— ФРАГМЕНТ ТЕКСТА —
Перевод статьи Дж. МакДугалл «Первосцена и сексуальные перверсии» (1972 г). Источник: McDougall, J. (1972). Primal Scene and Sexual Perversion. Int. J. Psycho-Anal., 53:371-384.

Перевод Евграшина М.В.

Прежде чем обсуждать бессознательное значение сексуальной перверсии и возможных ее элементов, которые могут называться «перверсивной структурой», я хотела бы обозначить клинический концепт такой структуры как противопоставление невротической или психотической. Это представляет некоторую сложность, так как перверсивная организация не обязательно будет происходить «из» или определяться в терминах случаев поведения сексуальных отклонений. Сексуальные отклонения случаются у людей с отличающейся психической структурой и такой же сексуальный акт может иметь абсолютно другое значение и функцию в зависимости от личности. Нельзя сказать, что такая структура включает людей, чьи сексуальные отношения или мастурбация регулярно сопровождаются тем, что может быть названо перверсивной фантазией, так как это абсолютно не специфично и может расцениваться многими, как прерогатива невротика. Напротив, индивидуум, чья сексуальная жизнь выражается в основном через манифест и организованную перверсию обычно отображает очень обедненную фантазийную жизнь. Это может означать, что его внутренний объектный мир позволяет ему воображать сексуальные отношения исключительно с одной точки зрения (Sachs, 1923). В дополнение, его Эго-структура такова, что он обычно чувствует необходимость немедленно воплотить в жизнь то, что он себе представляет. В целом, он имеет небольшую эротическую свободу в действии или фантазии. Мы также не можем включить в категорию стабильной перверсивной организации ни таких пациентов, часто с истерической структурой, которые были вовлечены в случайные гомосексуальные приключения, ни обсессивных анализантов, которые заявляют о перверсивных эпизодах, таких как фетишизм или анальные эротические эксперименты. Все это имеет качественную разницу значения и функции. Эротическое выражение сексуального отклонения является неотъемлемой чертой его психической стабильности, и большая часть его жизни сконцентрирована на этом. Похожее качественное различие нужно сделать для людей, чье Эго и объектные отношения в основном психотические. Такие индивиды иногда ищут гомосексуальные или другие перверсивные отношения в попытке избежать тревоги психотического происхождения или найти какое-то ограничение через этот эротический контакт. Эти факторы тоже могут хорошо подходить к перверсивным отношениям, но они не являются лидирующими элементами.

— ИЗВЛЕЧЕННЫЕ ДАННЫЕ —
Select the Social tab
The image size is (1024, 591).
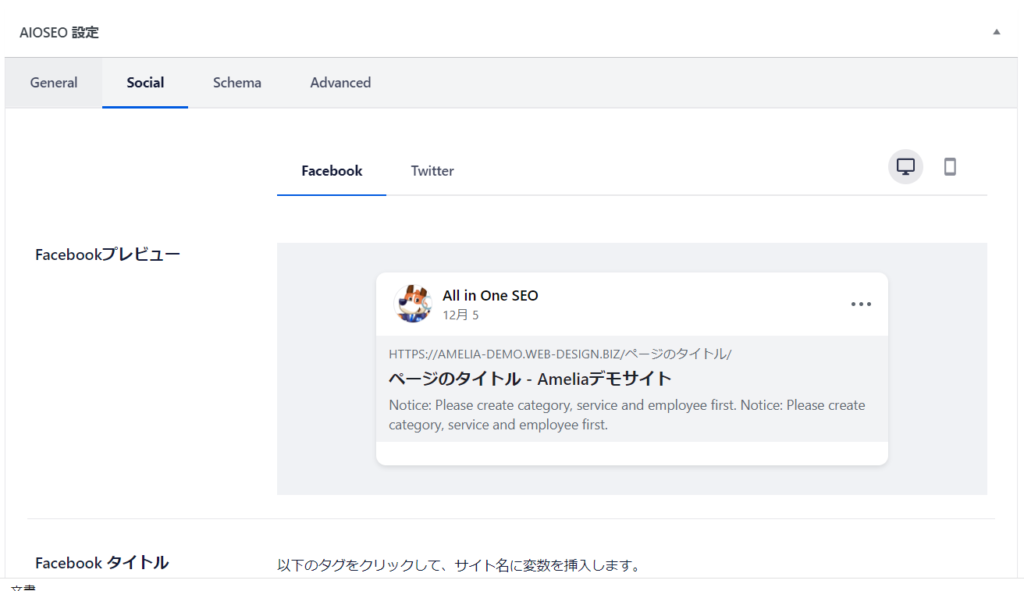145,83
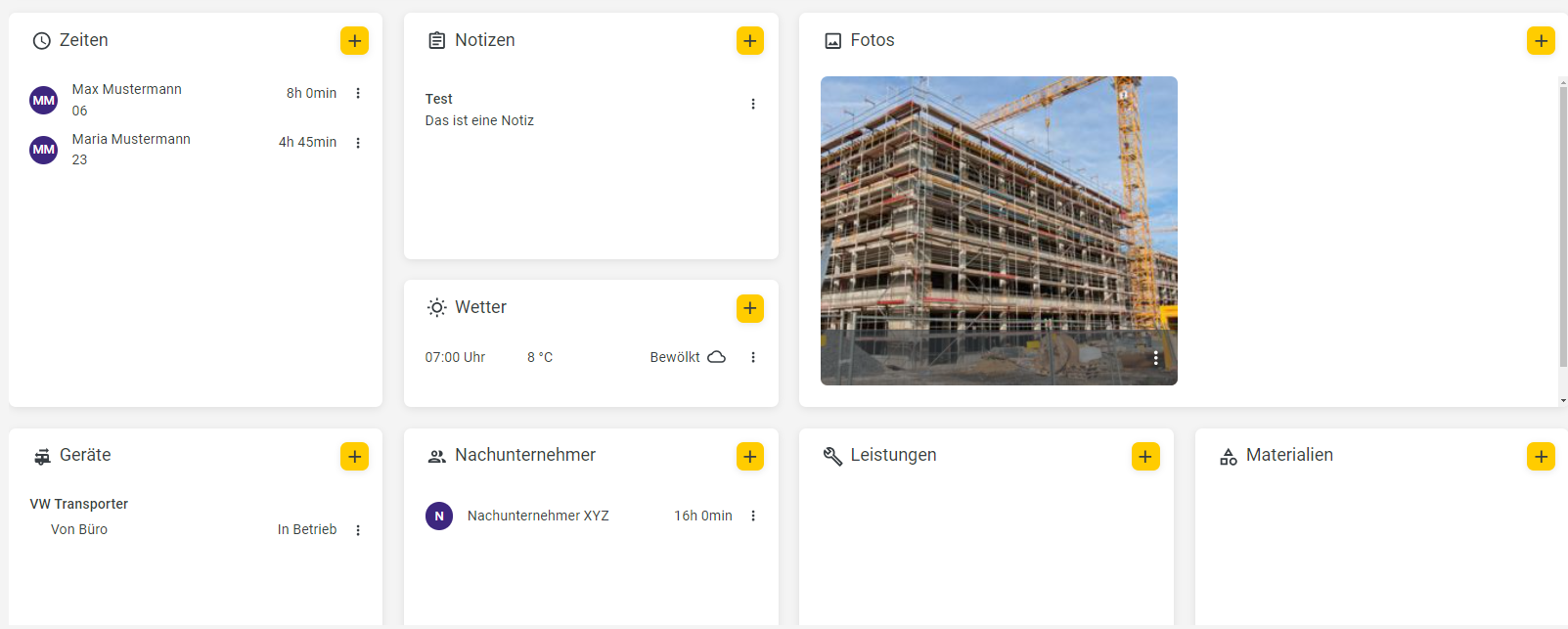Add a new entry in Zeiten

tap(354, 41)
...
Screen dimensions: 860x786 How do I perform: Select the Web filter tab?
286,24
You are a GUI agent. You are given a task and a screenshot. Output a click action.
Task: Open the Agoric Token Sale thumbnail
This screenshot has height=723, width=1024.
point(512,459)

— ВАШИ ЗАДАНИЯ —
A. Перепишите текст о перверсивной структуре от слов «Перевод статьи Дж.» до слов «J. Psycho-Anal., 53:371-384.», заменив «Первосцена» на «Первичная сцена».
B. Напишите продолжение текста о перверсивной структуре, начиная сразу после его последнего предложения.

— ОТВЕТЫ ПО НОМЕРАМ —
A.
Перевод статьи Дж. МакДугалл «Первичная сцена и сексуальные перверсии» (1972 г). Источник: McDougall, J. (1972). Primal Scene and Sexual Perversion. Int. J. Psycho-Anal., 53:371-384.

B.
В конце концов, это не просто определить, что является и что не является перверсией. И, даже, легче определить, что мы подразумеваем под перверсией, чем что мы имеем в виду под первертом. Фрейд ранее обращал внимание на факт, что мы все перверты в глубине души, где спрятаны перверсивно-полиморфные детские части нас. Из этого следует, что действия, которые обычно считаются перверсивными — вуайеризм, фетишизм, эксгибиционизм, интерес ко всему разнообразию возможных эротических зон —  могут формировать часть опыта нормальных любовных отношений. Один фактор, который может характеризовать перверта с этой точки зрения — это то, что у него нет выбора. Его сексуальность полностью компульсивна. Это не его выбор быть перверсивным, и нельзя сказать, что он выбирает форму своей перверсии, не больше чем обсессивный человек выбирает свои навязчивости, или истерический — его головные боли и фобии. Компульсивный элемент отклоняющейся сексуальности также оставляет свой отпечаток на объектных отношениях, сексуальный объект призывается, чтобы выполнить ограниченную четкую и строго контролирующую роль, даже анонимную. Роль партнера часто преуменьшается к частичному объекту, тем не менее, высоко инвестированному и выполняющего магическую функцию. Это может быть также применено к множеству отношений ординарной любви, где в иллюзии нет недостатка. Кроме того, если мы согласны, что психотик часто ищет эротический контакт, как защиту против тревоги, или как опору для его Эго, тогда мы должны добавить, что обычная генитальная гетеросексуальность также содержит важные элементы нарциссического расширения и значительного убеждения против трудностей существования. Существует фантазия самокомпенсации и всемогущества каждой физической близости. Тем не менее, это не исключительный или доминирующий фактор в большинстве случаев. Важны не только сексуальные аспекты взаимоотношений, но и сексуальные взаимоотношения сами по себе играют другую динамическую роль в либидинальной экономике, которая обнаруживается в перверсии или психотической структуре личности.

Не будет никакого упоминания в этой работе об особенности перверсивного характера или других структурах с выраженными подавленными импульсами, которые сравнимы с перверсиями (таких как зависимости или преступность); все эти клинические категории имеют что-то общее с сексуальным отклонением и могут быть другими методами решения таких же базовых бессознательных конфликтов, но в них не достает специфического качества сознательной эротизации защит. Цель этой работы — рассмотреть определенные характерные элементы структуры, которая поддерживается через явную и относительно устойчивую сексуальную перверсию. В частности, внимание будет направлено на отношение перверта, и его действие, к первосцене (этот термин взят для обозначения детского тотального запаса бессознательного знания и персональной мифологии, касающейся человеческих сексуальных отношений, особенно его родителей).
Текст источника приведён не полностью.